A man I recognise from the village stares as we exit the shop, his shocked look turning into an embarrassed smile as he catches my eye. Normally people staring bothers me not one iota, I'm proud of my girls and love them. It bothers me not today, to be honest. But the scraping does.
Scrape....scrape....scrape.
In the corner of my eye I can see Lucie's hands making the claw like movements which herald a potential tantrum. I'm too tired for this. My hands clench the bag I'm carrying, jaw tightens. I dare a proper glance and see she is smiling.
Phew. Odd though, claw-hands usually means impending meltdown, but I push the thought away.

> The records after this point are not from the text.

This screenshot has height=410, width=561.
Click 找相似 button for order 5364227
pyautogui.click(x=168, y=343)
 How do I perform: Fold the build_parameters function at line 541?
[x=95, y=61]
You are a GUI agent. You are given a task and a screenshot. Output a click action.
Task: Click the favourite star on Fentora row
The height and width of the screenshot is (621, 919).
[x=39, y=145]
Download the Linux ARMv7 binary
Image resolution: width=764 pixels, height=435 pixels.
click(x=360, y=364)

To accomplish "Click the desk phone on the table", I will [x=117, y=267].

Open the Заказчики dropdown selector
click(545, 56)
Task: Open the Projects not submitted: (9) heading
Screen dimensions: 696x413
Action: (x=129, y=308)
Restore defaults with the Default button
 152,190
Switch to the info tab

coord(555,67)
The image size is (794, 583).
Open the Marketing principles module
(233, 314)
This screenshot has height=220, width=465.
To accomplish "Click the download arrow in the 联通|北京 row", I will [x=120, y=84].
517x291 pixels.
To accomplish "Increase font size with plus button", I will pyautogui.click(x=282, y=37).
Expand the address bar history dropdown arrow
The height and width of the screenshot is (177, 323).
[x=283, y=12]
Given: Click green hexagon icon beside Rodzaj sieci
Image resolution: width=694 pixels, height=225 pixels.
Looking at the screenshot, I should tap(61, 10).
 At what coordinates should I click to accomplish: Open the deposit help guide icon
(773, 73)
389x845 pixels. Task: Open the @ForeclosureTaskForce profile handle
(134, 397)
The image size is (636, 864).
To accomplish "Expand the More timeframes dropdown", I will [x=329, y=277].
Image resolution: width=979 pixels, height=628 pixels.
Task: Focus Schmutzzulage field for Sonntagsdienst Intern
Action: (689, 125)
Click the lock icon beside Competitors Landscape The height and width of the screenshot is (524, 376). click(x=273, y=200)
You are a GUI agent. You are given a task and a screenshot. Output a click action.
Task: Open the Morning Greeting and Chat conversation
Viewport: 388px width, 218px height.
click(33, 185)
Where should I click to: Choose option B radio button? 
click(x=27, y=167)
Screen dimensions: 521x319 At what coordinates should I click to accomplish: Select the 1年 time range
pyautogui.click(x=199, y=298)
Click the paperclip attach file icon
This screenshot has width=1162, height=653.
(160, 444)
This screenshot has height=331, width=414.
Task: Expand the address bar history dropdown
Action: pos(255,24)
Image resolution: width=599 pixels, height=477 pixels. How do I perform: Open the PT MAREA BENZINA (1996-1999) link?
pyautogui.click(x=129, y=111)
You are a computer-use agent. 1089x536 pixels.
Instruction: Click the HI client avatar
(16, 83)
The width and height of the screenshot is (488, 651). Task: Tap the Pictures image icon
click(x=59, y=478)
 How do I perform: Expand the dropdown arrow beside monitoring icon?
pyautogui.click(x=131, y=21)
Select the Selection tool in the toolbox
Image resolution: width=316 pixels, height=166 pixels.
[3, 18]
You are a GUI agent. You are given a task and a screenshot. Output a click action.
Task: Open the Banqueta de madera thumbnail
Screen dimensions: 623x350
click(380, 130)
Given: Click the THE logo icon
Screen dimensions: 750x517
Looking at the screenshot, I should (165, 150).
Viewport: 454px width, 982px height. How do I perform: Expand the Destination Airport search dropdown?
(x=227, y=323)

Scrape....scrape.....scrape...
I quicken my pace. I want to walk away from all this and just relax. Just not to have to care, for a while. Maybe just half a day. The scraping recedes as Lucie gets left behind and I feel awful, stopping, putting on a friendly voice;
'Come on Lucie, keep up, nearly there, sweetie.'
She can't hear me of-course, she plugs herself into her ipod for these walks nowadays, but she can tell I am encouraging her. I walk on, gritting my teeth against the scrapes and then suddenly picture myself, how I must look. A middle-aged man with hair unbrushed, shoulders slumped forwards, looking at the ground, trudging along like a victim on the march to Dachau. It comes to me in a flash:
The man wasn't just staring at my daughter, he was looking at us both. The autistic daughter and the broken man.
Whilst I have been typing this, a couple of paragraphs back if you want to know, Lucie started sobbing and howling upstairs. It could be anything, but it could also be that she did indeed intuit my mood on the walk and this is backlash. The clawed-hands, usually a sign. A lot of autistic people struggle to recognise human emotions and feelings in others, but Lucie has always been tuned in. I feel awful - I should have tried harder.
Whilst I've been at the shop with Lucie, Helen has emailed school, our social worker, respite and the children's psychologist. After fourteen years of coping, we've had to admit that we can't. Not today anyway. We have a meeting with all parties at 4:30 today - so that is something, although part of me just wants to curl up and sleep. I'll be honest, part of me also hates asking for help.
I don't mean this to sound melodramatic, I am sure we are just in post-summer holiday crisis, when our reserves aren't coping with a new crisis. I am sure we will overcome this hiccup and we may even get some extra help. So please don't gush sympathy, or tell us how well we are doing. It is merely I want to keep this blog as an accurate reflection of a year in the life of parenting our two gorgeous but challenging children. So, I must do that, warts, scrapes and all. Trust me - this blog will be funny again next week...for that is how life goes. Ups and downs - we are no different from the rest of you - despite the stares!
Thanks as always for reading.
Mark
Car journeys listening to MY music. I miss that too. Lucie insists on Christmas sounds from about August onwards. Sleigh bells and bloody Cliff Richard (Mistletoe and Wine is surely the most insipid piece of music ever) do not go with eighty degree heat.